» Brief
Output the entries from the line with "Task: Click the Ikuti follow button" to the line with "Action: coord(56,28)" as a JSON list of strings, one string per line, skipping blank lines.

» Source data
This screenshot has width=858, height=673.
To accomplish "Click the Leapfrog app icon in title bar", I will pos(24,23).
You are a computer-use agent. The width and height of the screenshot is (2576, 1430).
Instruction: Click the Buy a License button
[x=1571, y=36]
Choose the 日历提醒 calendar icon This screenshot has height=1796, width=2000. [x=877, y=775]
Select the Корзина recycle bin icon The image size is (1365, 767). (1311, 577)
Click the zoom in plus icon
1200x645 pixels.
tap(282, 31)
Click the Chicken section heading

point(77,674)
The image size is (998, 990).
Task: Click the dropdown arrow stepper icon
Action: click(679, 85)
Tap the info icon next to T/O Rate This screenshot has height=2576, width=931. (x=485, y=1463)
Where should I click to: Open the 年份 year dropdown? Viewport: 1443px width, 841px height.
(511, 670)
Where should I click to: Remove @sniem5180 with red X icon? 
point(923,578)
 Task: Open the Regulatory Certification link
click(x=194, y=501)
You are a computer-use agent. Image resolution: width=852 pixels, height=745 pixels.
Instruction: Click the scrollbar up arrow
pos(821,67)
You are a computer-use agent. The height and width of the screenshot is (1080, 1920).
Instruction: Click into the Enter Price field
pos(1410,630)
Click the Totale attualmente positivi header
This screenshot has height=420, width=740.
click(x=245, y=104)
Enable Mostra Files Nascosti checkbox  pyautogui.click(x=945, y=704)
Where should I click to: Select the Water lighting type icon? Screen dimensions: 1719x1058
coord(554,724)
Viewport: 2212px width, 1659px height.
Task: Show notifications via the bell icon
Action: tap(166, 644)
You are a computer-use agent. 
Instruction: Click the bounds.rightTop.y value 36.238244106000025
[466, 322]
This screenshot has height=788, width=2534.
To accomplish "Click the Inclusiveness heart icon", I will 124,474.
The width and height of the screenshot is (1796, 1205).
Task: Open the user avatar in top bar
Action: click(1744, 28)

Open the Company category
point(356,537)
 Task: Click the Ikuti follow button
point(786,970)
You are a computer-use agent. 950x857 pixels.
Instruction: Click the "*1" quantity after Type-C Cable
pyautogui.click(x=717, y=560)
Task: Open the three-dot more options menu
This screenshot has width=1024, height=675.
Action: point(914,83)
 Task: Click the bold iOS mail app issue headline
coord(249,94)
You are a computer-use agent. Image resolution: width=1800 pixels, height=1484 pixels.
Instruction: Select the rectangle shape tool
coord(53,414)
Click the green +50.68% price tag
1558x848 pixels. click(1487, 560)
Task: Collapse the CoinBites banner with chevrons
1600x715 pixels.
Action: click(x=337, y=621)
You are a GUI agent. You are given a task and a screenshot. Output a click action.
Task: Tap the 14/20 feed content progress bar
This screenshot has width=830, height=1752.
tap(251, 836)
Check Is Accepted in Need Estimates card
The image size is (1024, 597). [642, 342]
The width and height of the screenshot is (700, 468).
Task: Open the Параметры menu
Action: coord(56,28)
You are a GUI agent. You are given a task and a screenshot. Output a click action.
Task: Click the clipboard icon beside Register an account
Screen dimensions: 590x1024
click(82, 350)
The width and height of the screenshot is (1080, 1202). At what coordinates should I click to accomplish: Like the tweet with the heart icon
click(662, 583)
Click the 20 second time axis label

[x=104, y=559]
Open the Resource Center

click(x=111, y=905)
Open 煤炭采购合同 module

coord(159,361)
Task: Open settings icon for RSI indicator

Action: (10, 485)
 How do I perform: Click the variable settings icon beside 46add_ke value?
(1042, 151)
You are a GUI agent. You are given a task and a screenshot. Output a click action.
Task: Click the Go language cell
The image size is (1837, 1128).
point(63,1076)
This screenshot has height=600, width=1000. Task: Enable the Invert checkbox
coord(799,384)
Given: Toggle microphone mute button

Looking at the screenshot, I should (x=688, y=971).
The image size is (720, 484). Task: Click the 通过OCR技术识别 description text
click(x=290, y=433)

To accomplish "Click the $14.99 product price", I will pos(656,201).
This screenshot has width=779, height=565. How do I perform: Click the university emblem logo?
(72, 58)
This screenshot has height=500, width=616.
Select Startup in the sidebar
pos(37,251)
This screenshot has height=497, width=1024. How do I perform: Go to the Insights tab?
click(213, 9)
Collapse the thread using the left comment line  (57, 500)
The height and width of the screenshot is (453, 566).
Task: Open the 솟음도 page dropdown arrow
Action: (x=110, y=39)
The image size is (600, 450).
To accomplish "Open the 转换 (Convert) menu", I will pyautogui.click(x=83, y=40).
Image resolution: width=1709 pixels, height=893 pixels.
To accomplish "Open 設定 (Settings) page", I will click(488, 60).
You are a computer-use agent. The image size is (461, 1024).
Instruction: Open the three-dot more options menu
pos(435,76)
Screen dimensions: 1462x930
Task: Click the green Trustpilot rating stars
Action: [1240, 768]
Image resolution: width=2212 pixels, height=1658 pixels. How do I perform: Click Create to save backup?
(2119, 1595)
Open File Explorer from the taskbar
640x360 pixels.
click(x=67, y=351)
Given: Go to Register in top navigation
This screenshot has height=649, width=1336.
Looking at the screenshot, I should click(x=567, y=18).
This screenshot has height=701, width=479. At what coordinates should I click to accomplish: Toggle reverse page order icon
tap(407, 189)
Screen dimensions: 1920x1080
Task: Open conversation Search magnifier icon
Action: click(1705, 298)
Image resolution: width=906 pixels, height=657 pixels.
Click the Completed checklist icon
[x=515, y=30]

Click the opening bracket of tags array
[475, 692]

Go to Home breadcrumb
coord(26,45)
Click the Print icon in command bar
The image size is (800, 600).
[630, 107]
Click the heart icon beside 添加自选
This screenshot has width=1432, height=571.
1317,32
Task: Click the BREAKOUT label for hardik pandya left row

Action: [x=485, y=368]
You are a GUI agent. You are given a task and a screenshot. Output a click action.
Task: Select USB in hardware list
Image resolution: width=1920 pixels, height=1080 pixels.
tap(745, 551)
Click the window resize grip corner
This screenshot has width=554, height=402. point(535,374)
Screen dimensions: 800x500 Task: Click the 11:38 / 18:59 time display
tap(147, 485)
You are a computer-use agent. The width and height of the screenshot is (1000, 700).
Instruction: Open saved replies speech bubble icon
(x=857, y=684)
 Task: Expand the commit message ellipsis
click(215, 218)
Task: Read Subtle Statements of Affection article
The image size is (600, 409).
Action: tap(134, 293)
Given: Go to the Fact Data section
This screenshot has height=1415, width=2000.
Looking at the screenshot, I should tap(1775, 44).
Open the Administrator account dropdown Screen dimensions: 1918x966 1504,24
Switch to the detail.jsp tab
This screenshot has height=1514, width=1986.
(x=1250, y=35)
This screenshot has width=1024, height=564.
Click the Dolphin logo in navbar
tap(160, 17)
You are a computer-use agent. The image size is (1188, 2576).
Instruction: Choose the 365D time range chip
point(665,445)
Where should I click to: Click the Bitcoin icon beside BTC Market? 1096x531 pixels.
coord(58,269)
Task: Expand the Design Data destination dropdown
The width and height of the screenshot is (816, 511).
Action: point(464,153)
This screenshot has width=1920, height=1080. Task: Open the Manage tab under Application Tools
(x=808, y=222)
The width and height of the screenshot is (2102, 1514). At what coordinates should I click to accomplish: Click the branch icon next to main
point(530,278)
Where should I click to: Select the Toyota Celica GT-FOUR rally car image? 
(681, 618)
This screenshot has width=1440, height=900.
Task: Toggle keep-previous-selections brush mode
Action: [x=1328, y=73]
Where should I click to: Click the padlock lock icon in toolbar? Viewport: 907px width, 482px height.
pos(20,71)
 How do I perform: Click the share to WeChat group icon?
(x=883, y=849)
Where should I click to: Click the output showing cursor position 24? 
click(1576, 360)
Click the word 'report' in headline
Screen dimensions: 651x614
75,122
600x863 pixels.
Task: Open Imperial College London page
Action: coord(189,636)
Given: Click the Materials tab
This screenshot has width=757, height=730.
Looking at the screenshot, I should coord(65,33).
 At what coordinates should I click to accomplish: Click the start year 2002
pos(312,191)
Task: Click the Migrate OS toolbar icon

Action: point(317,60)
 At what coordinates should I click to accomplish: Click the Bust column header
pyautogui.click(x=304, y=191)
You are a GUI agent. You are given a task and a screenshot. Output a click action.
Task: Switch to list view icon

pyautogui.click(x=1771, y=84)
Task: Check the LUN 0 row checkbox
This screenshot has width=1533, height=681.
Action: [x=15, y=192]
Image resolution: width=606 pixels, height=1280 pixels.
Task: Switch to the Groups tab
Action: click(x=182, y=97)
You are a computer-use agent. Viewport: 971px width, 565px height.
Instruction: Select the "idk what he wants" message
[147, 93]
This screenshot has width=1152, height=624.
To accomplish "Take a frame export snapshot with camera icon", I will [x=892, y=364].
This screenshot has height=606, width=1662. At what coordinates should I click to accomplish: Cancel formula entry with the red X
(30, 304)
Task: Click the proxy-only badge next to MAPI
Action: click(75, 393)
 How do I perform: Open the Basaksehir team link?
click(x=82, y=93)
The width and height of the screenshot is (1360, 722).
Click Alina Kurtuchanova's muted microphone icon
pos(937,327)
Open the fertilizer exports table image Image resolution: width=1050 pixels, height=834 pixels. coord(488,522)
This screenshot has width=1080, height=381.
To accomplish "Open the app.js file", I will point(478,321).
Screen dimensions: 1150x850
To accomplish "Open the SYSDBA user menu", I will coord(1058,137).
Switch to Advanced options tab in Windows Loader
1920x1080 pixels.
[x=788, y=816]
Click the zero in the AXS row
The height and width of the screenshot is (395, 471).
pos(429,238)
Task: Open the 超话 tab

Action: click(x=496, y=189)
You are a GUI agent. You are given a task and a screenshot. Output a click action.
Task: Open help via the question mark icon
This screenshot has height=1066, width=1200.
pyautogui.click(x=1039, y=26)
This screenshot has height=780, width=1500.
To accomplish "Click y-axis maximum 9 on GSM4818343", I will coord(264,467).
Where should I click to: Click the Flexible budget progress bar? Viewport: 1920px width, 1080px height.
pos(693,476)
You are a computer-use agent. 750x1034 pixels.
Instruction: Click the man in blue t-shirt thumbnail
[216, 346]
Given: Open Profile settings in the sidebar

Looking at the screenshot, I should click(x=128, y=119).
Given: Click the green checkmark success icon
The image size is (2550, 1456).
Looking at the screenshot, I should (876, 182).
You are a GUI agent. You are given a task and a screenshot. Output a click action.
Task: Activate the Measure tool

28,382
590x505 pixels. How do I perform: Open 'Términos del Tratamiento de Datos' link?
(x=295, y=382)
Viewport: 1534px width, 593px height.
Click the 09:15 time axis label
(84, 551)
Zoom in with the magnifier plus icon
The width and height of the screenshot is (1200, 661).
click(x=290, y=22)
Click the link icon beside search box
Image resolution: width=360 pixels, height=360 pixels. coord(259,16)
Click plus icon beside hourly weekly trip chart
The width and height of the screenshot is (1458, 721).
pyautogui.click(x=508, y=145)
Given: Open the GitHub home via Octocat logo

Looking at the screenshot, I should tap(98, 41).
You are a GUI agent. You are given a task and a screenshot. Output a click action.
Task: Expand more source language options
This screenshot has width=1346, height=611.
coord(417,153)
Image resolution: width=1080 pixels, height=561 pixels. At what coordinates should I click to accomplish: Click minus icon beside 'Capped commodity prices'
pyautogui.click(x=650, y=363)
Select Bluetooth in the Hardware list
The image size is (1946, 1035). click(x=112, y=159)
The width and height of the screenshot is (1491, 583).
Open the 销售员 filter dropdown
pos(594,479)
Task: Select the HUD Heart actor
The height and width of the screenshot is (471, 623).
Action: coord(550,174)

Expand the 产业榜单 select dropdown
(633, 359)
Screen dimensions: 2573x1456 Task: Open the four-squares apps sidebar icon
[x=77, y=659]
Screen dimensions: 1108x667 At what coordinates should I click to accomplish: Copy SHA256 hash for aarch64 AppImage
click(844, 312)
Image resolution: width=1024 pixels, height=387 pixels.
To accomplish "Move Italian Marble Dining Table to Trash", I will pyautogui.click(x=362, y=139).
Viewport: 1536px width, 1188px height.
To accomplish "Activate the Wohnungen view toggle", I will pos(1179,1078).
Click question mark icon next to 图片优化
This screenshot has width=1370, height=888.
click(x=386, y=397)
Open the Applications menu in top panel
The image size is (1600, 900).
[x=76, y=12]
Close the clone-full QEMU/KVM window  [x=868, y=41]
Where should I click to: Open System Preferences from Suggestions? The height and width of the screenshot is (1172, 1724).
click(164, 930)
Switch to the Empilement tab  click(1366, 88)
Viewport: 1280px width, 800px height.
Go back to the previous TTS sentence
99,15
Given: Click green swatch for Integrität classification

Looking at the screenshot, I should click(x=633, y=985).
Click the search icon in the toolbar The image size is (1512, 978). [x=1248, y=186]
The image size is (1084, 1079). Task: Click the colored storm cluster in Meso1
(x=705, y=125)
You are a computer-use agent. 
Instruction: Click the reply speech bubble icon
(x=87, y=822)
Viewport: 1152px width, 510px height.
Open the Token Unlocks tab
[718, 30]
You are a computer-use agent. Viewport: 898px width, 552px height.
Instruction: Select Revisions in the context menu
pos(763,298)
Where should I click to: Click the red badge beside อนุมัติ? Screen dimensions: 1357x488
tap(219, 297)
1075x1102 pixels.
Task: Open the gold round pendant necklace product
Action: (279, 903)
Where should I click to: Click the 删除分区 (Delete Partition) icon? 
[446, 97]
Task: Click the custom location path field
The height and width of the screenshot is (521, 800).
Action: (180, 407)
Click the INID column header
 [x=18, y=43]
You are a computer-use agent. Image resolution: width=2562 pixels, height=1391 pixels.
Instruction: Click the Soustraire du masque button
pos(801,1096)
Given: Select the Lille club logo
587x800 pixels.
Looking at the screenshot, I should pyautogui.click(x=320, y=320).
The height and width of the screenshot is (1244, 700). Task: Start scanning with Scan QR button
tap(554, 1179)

» Solved exercise
[
  " Task: Click the Ikuti follow button",
  "point(786,970)",
  "You are a computer-use agent. 950x857 pixels.",
  "Instruction: Click the \"*1\" quantity after Type-C Cable",
  "pyautogui.click(x=717, y=560)",
  "Task: Open the three-dot more options menu",
  "This screenshot has width=1024, height=675.",
  "Action: point(914,83)",
  " Task: Click the bold iOS mail app issue headline",
  "coord(249,94)",
  "You are a computer-use agent. Image resolution: width=1800 pixels, height=1484 pixels.",
  "Instruction: Select the rectangle shape tool",
  "coord(53,414)",
  "Click the green +50.68% price tag",
  "1558x848 pixels. click(1487, 560)",
  "Task: Collapse the CoinBites banner with chevrons",
  "1600x715 pixels.",
  "Action: click(x=337, y=621)",
  "You are a GUI agent. You are given a task and a screenshot. Output a click action.",
  "Task: Tap the 14/20 feed content progress bar",
  "This screenshot has width=830, height=1752.",
  "tap(251, 836)",
  "Check Is Accepted in Need Estimates card",
  "The image size is (1024, 597). [642, 342]",
  "The width and height of the screenshot is (700, 468).",
  "Task: Open the Параметры menu",
  "Action: coord(56,28)"
]